Entries for locating text and elements

* Begin *

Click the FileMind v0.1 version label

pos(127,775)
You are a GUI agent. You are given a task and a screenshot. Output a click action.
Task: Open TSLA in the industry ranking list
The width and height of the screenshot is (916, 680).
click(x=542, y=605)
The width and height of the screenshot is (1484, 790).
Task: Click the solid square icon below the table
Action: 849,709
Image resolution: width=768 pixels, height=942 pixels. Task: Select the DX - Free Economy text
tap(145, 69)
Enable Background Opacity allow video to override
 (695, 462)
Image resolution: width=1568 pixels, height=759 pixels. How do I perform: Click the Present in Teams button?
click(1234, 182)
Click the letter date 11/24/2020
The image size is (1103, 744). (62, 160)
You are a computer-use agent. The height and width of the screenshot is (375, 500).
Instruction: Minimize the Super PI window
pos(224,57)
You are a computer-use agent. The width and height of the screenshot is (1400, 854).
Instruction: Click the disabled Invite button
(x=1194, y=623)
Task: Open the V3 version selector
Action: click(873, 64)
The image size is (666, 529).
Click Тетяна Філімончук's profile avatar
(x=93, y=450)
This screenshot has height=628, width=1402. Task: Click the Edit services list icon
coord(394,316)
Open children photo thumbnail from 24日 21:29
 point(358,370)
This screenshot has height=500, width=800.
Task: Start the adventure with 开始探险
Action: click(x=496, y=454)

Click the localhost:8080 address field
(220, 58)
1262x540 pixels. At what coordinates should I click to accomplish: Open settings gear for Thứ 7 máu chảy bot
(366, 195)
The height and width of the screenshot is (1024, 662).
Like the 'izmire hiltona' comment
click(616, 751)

* End *

Count the lines in the items above that contain the string "width". Reply with the number only.

» **Answer to this exercise**
9